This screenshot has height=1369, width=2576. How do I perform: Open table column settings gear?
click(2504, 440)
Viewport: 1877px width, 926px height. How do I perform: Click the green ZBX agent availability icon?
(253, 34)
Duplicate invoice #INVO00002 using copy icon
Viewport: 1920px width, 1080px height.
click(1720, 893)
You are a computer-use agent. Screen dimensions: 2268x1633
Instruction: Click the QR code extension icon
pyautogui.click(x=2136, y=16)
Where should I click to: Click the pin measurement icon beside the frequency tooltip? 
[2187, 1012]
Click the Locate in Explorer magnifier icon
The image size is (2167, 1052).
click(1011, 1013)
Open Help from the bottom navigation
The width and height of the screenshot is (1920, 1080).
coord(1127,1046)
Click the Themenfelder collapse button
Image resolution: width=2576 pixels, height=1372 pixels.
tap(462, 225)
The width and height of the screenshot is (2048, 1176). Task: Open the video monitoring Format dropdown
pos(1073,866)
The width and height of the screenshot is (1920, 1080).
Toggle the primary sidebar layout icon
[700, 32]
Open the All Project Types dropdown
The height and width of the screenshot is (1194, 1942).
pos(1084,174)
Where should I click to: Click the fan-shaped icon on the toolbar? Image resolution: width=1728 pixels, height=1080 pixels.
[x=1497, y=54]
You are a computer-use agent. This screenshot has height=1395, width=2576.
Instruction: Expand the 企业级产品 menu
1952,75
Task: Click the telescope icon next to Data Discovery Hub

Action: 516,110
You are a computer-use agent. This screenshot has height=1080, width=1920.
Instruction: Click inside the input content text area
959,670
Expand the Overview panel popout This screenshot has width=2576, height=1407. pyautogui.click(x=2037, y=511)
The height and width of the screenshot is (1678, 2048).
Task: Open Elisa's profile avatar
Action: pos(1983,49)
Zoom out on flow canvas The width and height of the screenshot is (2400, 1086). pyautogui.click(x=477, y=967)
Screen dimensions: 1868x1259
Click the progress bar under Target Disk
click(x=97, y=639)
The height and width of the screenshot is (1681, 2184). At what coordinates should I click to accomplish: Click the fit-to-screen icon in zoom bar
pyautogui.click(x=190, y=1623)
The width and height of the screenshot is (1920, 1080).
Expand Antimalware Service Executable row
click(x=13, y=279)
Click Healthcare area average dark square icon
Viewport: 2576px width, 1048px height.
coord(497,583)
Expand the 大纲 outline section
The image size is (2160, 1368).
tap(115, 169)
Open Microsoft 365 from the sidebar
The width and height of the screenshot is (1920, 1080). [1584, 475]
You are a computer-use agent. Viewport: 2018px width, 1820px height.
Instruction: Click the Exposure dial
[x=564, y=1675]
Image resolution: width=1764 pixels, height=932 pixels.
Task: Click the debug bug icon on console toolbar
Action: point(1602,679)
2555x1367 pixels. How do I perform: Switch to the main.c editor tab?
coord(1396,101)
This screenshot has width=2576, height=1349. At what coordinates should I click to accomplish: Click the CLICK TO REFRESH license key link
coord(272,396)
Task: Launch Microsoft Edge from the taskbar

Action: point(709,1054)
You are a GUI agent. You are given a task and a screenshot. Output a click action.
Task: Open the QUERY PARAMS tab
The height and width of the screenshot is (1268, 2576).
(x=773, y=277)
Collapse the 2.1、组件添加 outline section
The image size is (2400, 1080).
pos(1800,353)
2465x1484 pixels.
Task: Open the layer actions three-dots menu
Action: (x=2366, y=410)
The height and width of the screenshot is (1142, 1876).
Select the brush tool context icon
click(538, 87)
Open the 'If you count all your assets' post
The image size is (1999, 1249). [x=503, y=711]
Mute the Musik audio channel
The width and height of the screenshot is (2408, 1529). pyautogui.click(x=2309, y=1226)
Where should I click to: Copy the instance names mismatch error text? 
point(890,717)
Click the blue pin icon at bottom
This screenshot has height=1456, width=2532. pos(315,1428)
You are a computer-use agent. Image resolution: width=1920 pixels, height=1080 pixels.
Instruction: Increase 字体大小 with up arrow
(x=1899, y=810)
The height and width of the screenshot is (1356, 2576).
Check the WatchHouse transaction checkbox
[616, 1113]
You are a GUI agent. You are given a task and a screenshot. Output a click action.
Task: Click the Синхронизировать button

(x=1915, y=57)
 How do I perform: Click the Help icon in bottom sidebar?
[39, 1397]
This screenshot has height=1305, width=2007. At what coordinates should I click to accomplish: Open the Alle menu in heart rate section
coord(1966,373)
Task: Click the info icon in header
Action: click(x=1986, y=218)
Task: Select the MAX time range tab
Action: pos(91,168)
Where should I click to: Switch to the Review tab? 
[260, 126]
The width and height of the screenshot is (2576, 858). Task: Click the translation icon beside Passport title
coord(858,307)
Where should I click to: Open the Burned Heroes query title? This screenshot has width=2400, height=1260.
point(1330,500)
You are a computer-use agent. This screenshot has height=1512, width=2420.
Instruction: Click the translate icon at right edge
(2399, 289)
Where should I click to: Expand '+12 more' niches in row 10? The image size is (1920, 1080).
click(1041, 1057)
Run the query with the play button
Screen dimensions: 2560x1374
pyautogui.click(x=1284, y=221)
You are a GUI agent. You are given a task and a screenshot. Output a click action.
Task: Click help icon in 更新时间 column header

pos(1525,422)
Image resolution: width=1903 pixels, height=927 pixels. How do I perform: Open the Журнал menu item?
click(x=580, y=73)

* Activity
Answer with one number only, the count of lines in the material above that hold "computer".

* Result of the exercise
6